Task objective
Transcribe the text of each record below word for word, leaving out the pictures.

___

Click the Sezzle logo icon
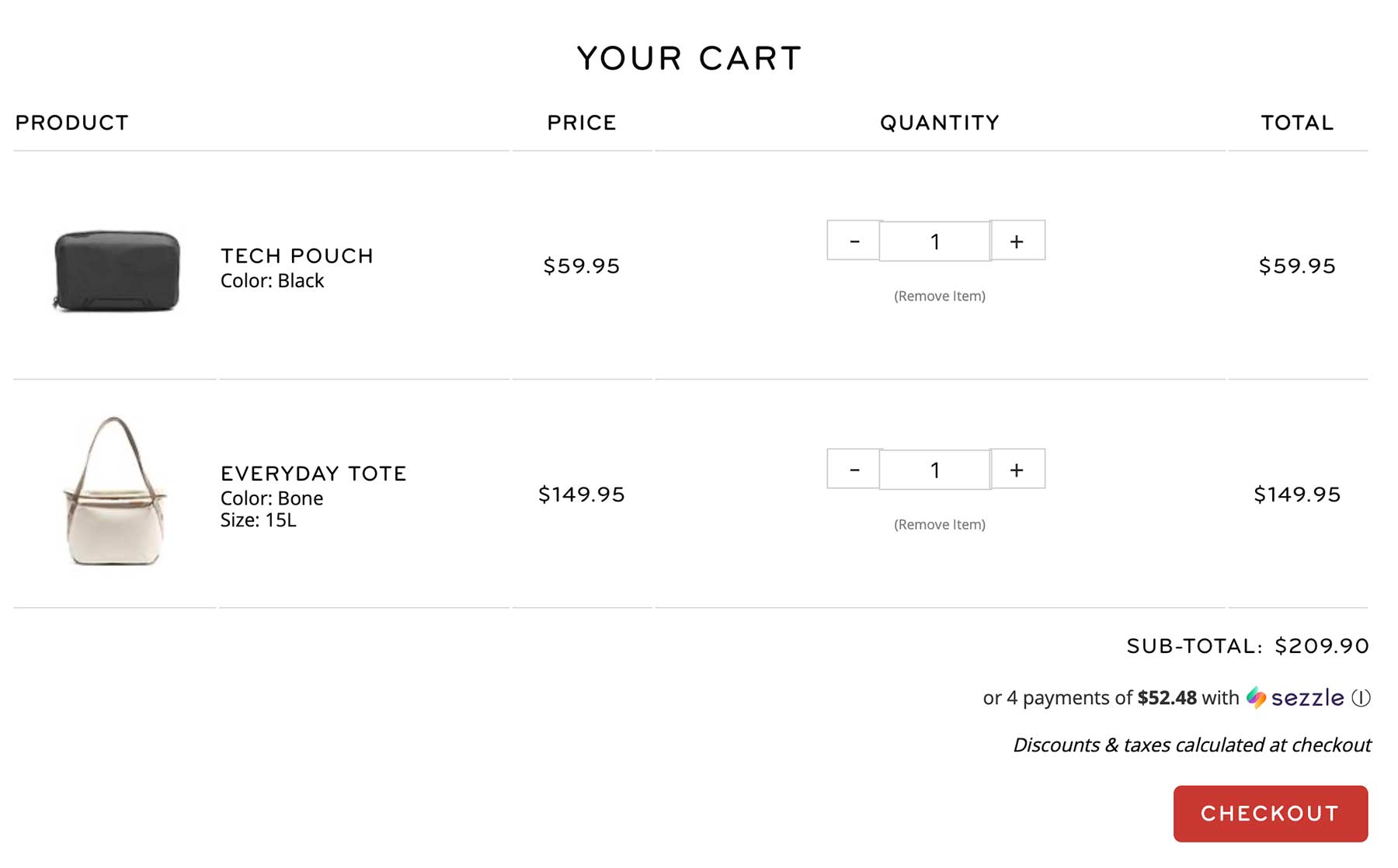Viewport: 1398px width, 868px height. pyautogui.click(x=1258, y=698)
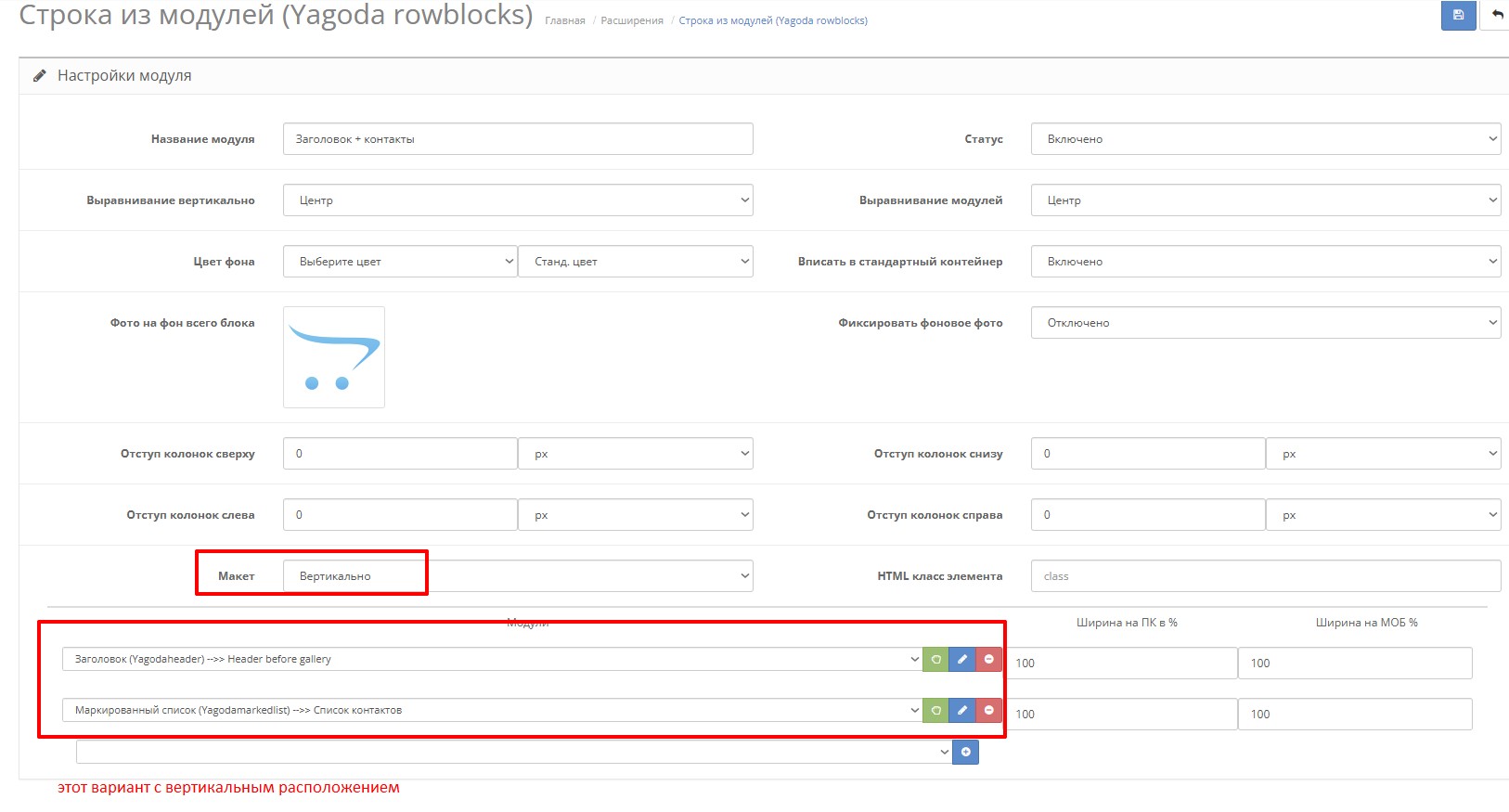The height and width of the screenshot is (812, 1509).
Task: Open Вписать в стандартный контейнер dropdown
Action: coord(1265,262)
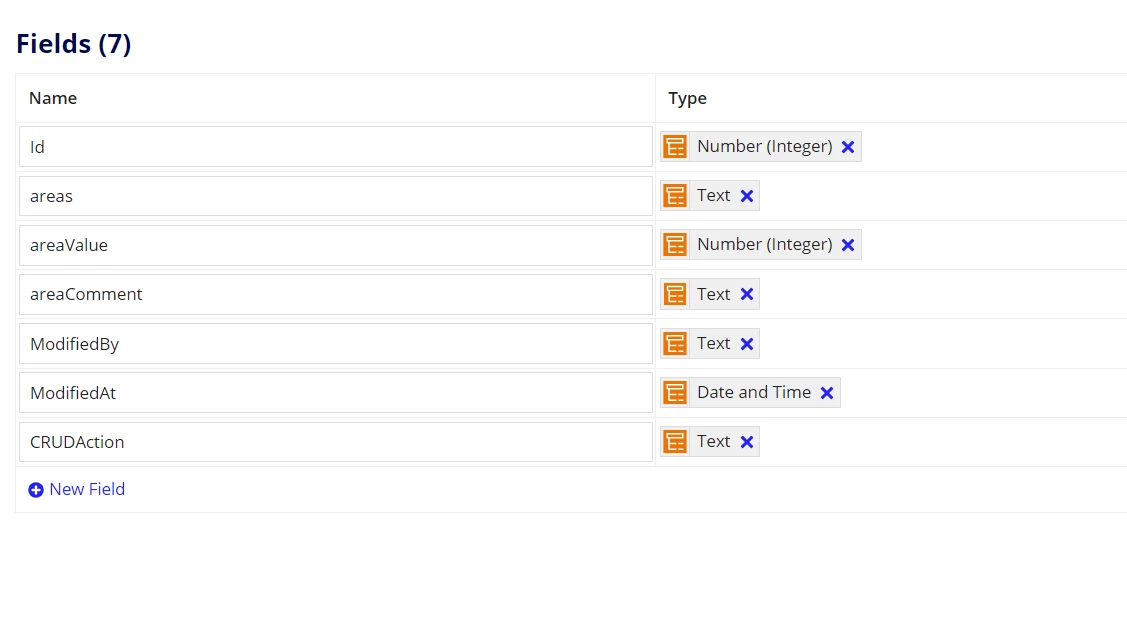Image resolution: width=1127 pixels, height=619 pixels.
Task: Remove Text type from areas field
Action: (747, 196)
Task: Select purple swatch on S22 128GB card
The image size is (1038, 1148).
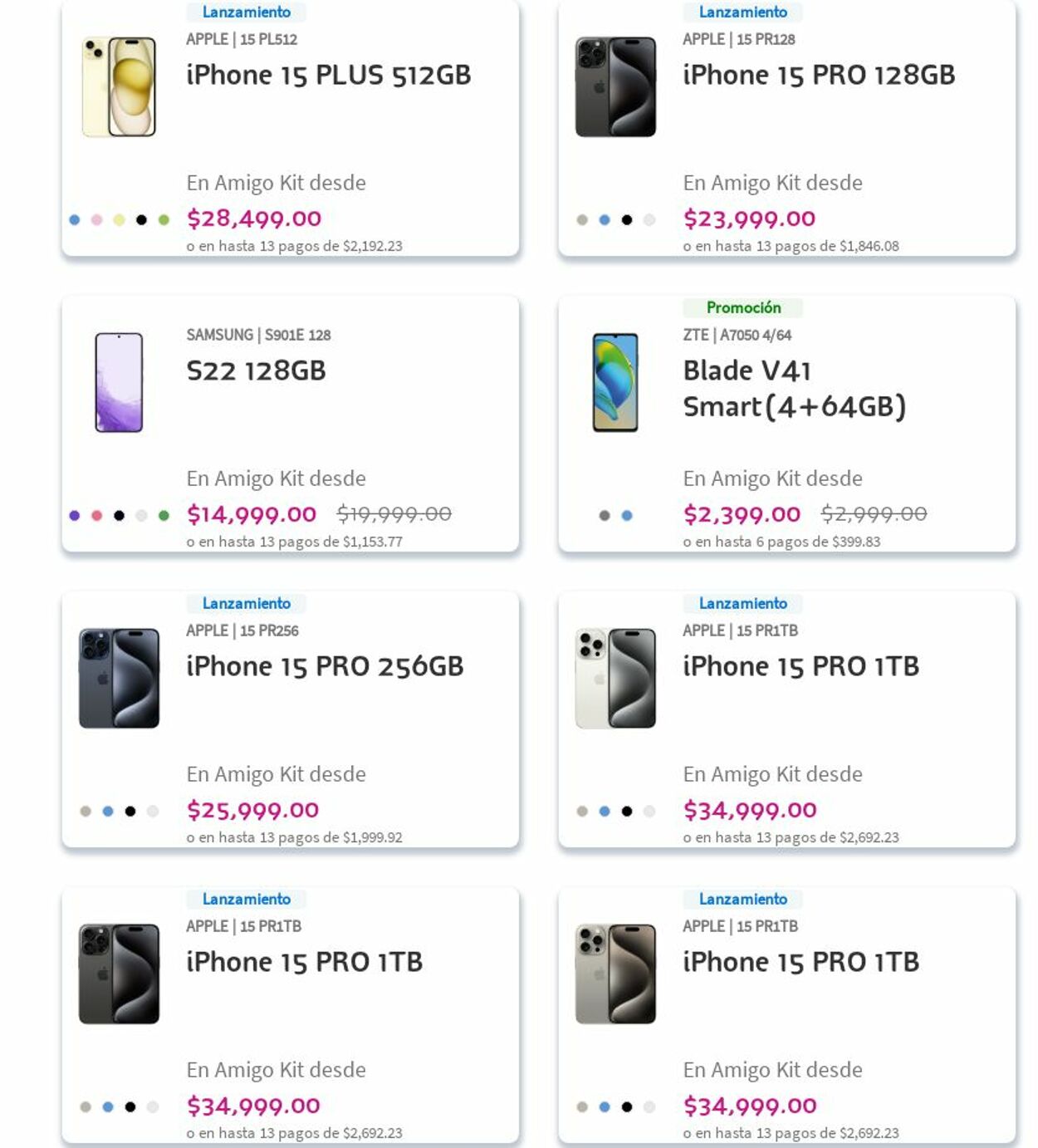Action: [x=75, y=516]
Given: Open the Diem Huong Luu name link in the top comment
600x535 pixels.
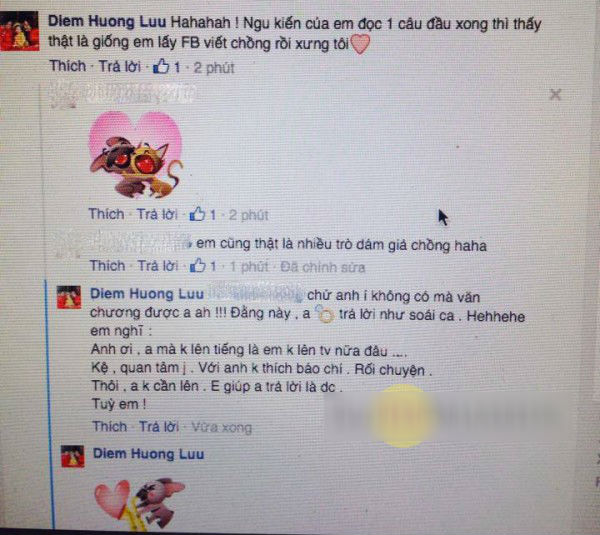Looking at the screenshot, I should pyautogui.click(x=107, y=22).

___

Output of the task
Click the Sezzle logo icon
Viewport: 1398px width, 868px height. pyautogui.click(x=1258, y=698)
The height and width of the screenshot is (812, 1509).
Task: Open Вписать в стандартный контейнер dropdown
Action: coord(1265,262)
Image resolution: width=1127 pixels, height=619 pixels.
Task: Remove Text type from areas field
Action: (747, 196)
Task: Select purple swatch on S22 128GB card
The image size is (1038, 1148).
Action: [x=75, y=516]
Given: Open the Diem Huong Luu name link in the top comment
600x535 pixels.
Looking at the screenshot, I should pyautogui.click(x=107, y=22).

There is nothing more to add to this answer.